Modalités d’extension d’un accord-cadre à des pouvoirs adjudicateurs non signataires

Le service médico-social territorial du lac de Garde avait conclu avec la société ATE Markas un accord-cadre relatif à l’assainissement, la collecte et l’élimination des déchets pour une période de 108 mois. Ce contrat comportait une clause intitulée « extension du marché » qui permettait à un des organismes mentionnés dans ladite clause de demander au titulaire du marché de l’étendre à leur profit, et ce, « à des conditions identiques à celle de la passation concernée ». Cette clause, qui mentionnait notamment le service médico-social territorial Valcamonica, précisait que, sur son fondement, se formait une « relation contractuelle autonome », couvrant la durée restante de la période du marché prévue par le contrat initial.
 
Le service médico-social territorial Valcamonica ayant décidé de bénéficier de cette clause, la société qui assurait jusque-là les prestations de nettoyage des locaux au bénéfice de ce pouvoir adjudicateur a formé un recours tendant à l’annulation de la décision d’extension du marché et de la clause sur le fondement de laquelle cette extension était intervenue. Dans ce contexte, le Conseil d’Etat italien a saisi la CJUE de deux questions préjudicielles relatives à la régularité d’un tel dispositif contractuel.

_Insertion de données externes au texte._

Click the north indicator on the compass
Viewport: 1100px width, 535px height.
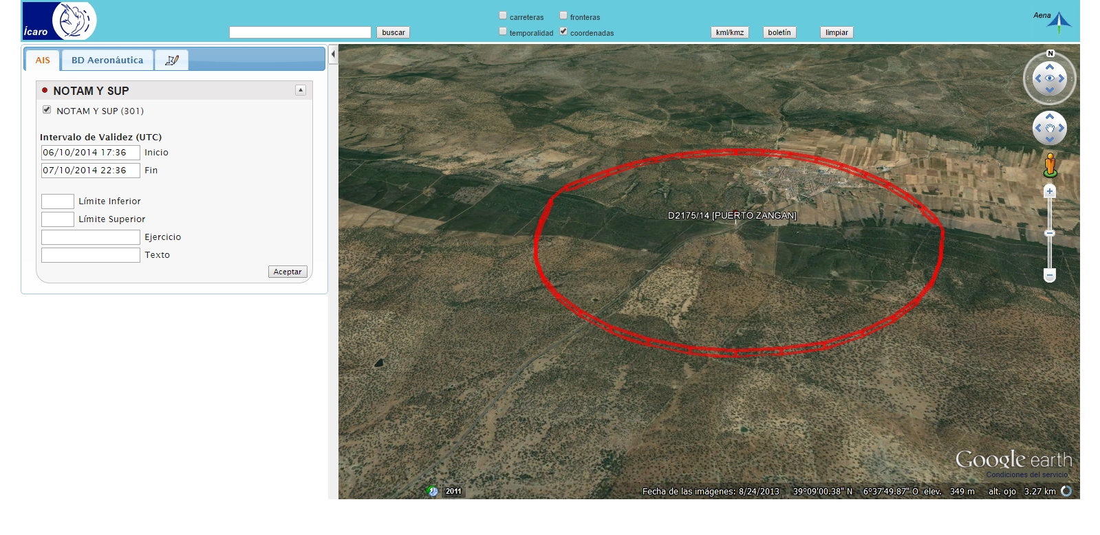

Tout d’abord, la Cour(1) , statuant sur le fondement des dispositions de la directive 2004/18, considère qu’un pouvoir adjudicateur peut tout à fait agir pour son propre compte et pour celui d’autres pouvoirs adjudicateurs, quand bien même ceux-ci ne seraient pas directement parties à l’accord-cadre, « l’exigence d’être partie à l’accord-cadre ne [valant] que pour les opérateurs économiques, dès lors qu’il ne saurait être question de mettre en concurrence les pouvoirs adjudicateurs ». Il est ainsi suffisant que le pouvoir adjudicateur qui sera potentiellement bénéficiaire soit clairement désigné comme tel « dans les documents d’appel d’offres par une mention explicite qui soit de nature à faire connaître cette possibilité tant au pouvoir adjudicateur « secondaire » lui-même qu’à tout opérateur intéressé ». Cette mention peut figurer dans l’accord-cadre lui-même ou dans tout autre document, notamment, comme en l’espèce, dans une clause d’extension figurant au cahier des charges, dès lors que l’exigence de transparence est respectée(2).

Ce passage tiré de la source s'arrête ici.